Написали ли вы свою книгу по-голландски?[797] Мне будет довольно трудно читать ее, потому что для меня это “по-басурмански”[798]. Но посылайте ее, если буду еще жива, когда она будет опубликована.
Как вам понравился Кларенс Браун? Он хороший. А Бéрлин? Пастернак говорил, что он самый умный человек, с которым он когда-нибудь встречался. А я как-то сомневаюсь. Борис был наивным[799].
Вот так… Что же касается времени в поэзии Ахматовой, я не нахожу его философским. Думаю, что она чувствовала, какие были до нас поколения, но не то, что я назвала бы соотношением неподвижного времени и времени нашей жизни. А если Вы нашли что-нибудь еще, то буду более чем рада.
Люблю стихи Ахматовой от “Белой стаи” по пятидесятые годы. Некоторые стихотворения шестидесятых прекрасны (“Родная земля”). Но отрывки драматического произведения[800] и “Полночные стихи” не для меня. Это любовная лирика старости. Кому она нужна? А что касается реальности по ту сторону времени, над которой она задумывалась, я совершенно с вами согласна. Вы совершенно правы. Она ее постоянно носила в своих мыслях. И это было то, что нас соединяло.
Не забывайте меня. Ваша Надежда Мандельштам.

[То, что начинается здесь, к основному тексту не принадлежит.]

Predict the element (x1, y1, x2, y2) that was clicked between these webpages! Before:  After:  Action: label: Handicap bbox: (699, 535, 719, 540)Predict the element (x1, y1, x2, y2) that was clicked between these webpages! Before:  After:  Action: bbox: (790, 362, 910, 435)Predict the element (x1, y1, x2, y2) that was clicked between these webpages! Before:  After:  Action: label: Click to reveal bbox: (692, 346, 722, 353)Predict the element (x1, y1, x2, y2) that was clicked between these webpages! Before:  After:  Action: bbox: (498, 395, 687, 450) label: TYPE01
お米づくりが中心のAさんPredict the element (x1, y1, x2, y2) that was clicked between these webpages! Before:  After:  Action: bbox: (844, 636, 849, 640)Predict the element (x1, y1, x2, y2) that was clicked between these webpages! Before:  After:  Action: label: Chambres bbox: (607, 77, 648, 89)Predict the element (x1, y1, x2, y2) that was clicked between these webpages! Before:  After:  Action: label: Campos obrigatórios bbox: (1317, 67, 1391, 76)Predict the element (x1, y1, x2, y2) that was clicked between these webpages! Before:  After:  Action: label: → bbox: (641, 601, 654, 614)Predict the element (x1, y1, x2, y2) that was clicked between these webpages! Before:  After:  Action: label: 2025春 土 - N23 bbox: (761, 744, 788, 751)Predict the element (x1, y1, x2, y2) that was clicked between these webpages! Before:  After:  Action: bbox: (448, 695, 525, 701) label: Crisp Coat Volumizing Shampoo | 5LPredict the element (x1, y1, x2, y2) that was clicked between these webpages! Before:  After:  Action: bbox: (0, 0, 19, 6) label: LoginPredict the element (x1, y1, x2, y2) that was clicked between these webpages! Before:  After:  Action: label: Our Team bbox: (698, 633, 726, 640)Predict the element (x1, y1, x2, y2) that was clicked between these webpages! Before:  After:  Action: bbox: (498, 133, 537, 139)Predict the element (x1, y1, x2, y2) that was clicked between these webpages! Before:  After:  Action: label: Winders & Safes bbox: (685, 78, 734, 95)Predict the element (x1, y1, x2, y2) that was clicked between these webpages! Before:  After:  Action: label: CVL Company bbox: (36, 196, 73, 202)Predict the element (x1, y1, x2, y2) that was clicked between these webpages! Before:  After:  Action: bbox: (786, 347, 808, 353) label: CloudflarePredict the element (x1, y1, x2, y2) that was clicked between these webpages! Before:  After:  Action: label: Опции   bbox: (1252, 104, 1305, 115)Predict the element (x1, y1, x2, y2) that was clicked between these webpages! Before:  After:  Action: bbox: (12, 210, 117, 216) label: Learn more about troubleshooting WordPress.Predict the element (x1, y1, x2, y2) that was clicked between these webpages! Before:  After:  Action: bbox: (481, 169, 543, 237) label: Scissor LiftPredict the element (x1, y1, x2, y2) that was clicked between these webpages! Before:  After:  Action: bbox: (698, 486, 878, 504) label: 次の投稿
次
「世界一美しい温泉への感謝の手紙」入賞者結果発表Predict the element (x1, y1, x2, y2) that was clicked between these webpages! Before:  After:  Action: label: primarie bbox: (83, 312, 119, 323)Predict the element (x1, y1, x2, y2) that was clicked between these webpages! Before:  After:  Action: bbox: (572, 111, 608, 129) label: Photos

У меня нет третьего тома[801].
Кстати, я вполне понимаю вас. Я была оптимистична, когда мы познакомились. Это было давно. А теперь я слишком стара для оптимизма.
6 апреля <1970 г.>
Дорогой Кейс, очень рада была получить ваше письмо. Большое спасибо за книгу о Шенберге. Как вы знаете, я его очень люблю.
Я полностью согласна с вами в том, что Ахматова великий поэт, хотя в молодости и в старости она потворствовала своему ego. Но поэт – не святой, и ему позволяется иметь свои слабости. У Ахматовой в старые годы всё еще появлялись прекрасные стихи. Напоминаю вам “Родную землю”.
Я бы хотела говорить вам всякое не только мысленно. В первой половине июня буду здесь, а летом в Переделкине. Хорошо бы знать заранее, когда приедете. Вы знаете мой телефон, так что сможете мне позвонить.
Приезжайте. Давно пора это сделать.
Н. Мандельштам.
<8 августа 1970 г.>
Дорогой Кейс!
Я очень рада, что вы можете приехать. Пожалуйста, позвоните, когда приедете. В самый день приезда. Так? Договорились?
Вы, наверно, знаете мой телефонный номер. А если его забыли, даю его еще раз: 126–67–42. Не забывайте, что буду ждать вашего визита (или звонка) в первый же день.